As first responders, Aloy and Fureigh said they're grateful for the spring break crowds that Navarre Beach does — and doesn't — attract. But that doesn't mean Navarre Beach will remain laid back during spring break.

"We're anticipating it will change as the population increases" in the future, Aloy said. "If we did have a huge influx of people, we would then reach out to our partners and see what works and what doesn't."


Mermaid Mansions is just one of the rental companies on Navarre Beach. Owner John Karam said he's never known Navarre Beach to be a spring break destination for the party crowd. Partly because there's not a lot of infrastructure that lends itself to large crowds and also because rental owners tend to be choosy about who stays in their units.
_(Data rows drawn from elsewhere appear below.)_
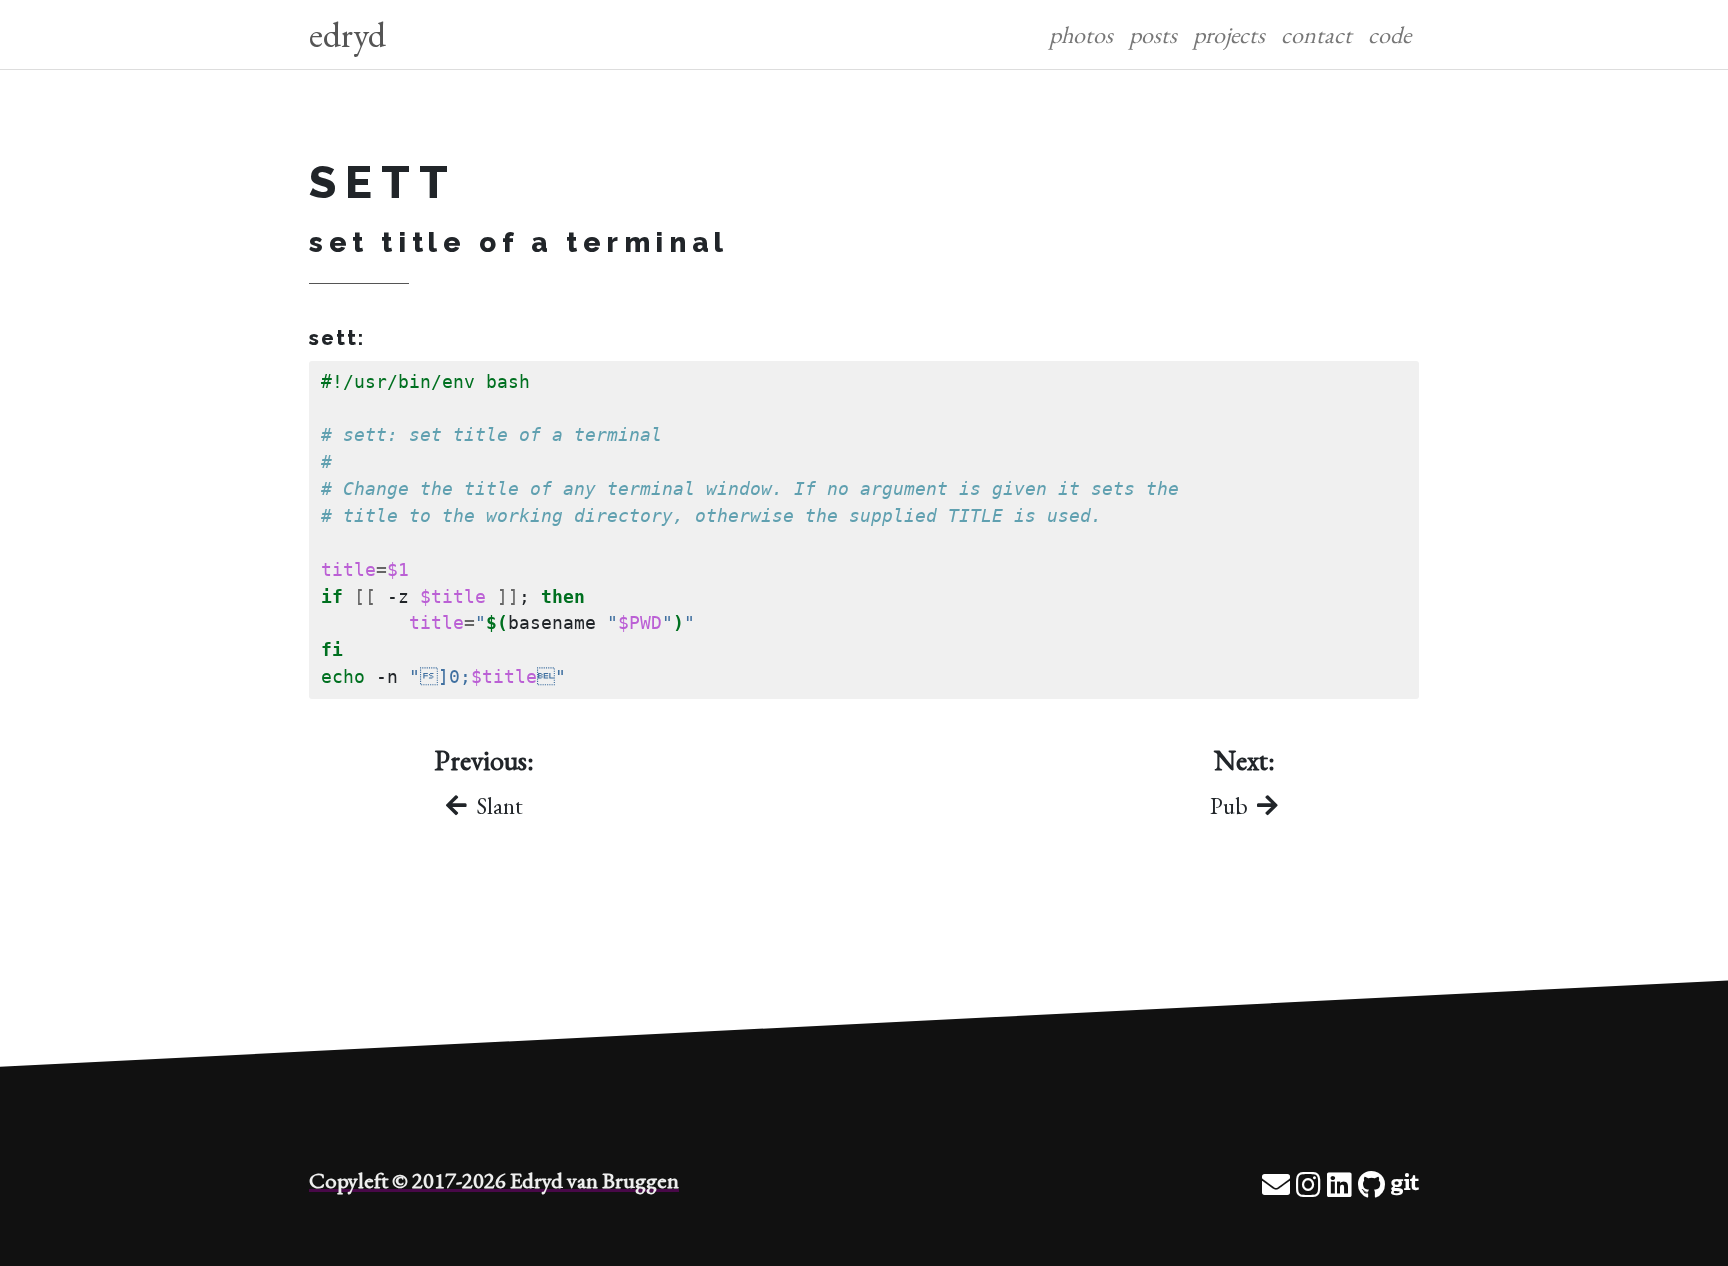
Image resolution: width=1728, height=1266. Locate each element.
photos (1081, 34)
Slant (497, 805)
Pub (1231, 805)
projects (1229, 34)
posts (1153, 34)
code (1389, 34)
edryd (347, 34)
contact (1316, 34)
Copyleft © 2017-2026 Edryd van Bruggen (494, 1180)
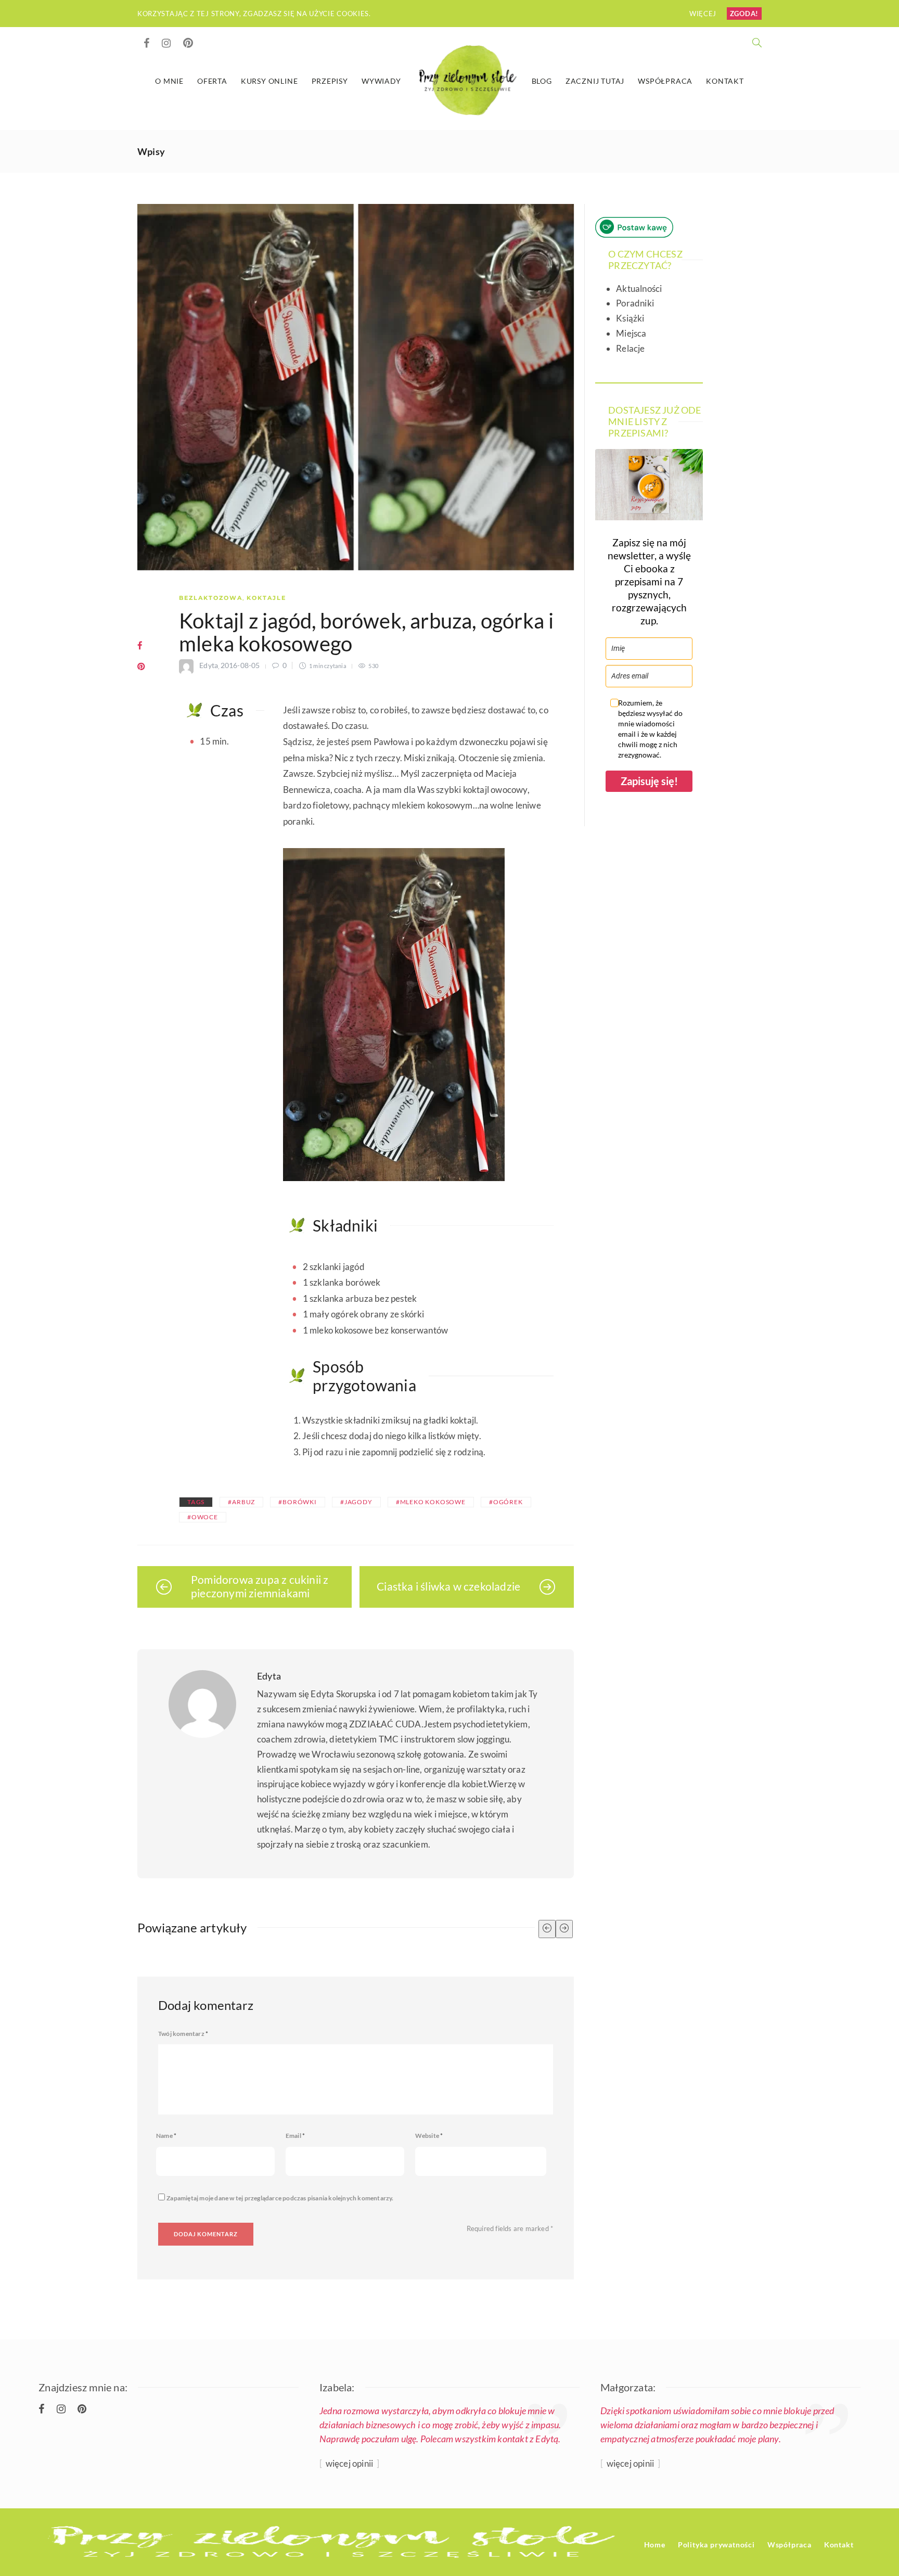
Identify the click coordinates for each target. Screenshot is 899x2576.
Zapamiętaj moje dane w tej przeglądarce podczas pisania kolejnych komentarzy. (279, 2198)
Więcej (703, 13)
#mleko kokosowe (431, 1502)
"We have a vetting process for renters," Karam said. "We have contracts with all the rules stated, and we're constantly monitoring our units."

While Navarre Beach has certainly grown in recent years, it's still a small beach community by design.

"The culture is a relaxing place and we take pride in that," Karam said. "It's not a party island. People come here just for the beach."

Karam said it's not uncommon for visitors to book the spring break vacation on Navarre Beach and then spend most of their time in Pensacola Beach or Destin. Uber can be a "very big player" for visitors who fill up rentals and the new SpringHill Suites hotel.

"Nightlife is just a 20- to 30-minute drive from here," Karam said. "We want to keep Navarre like it is now."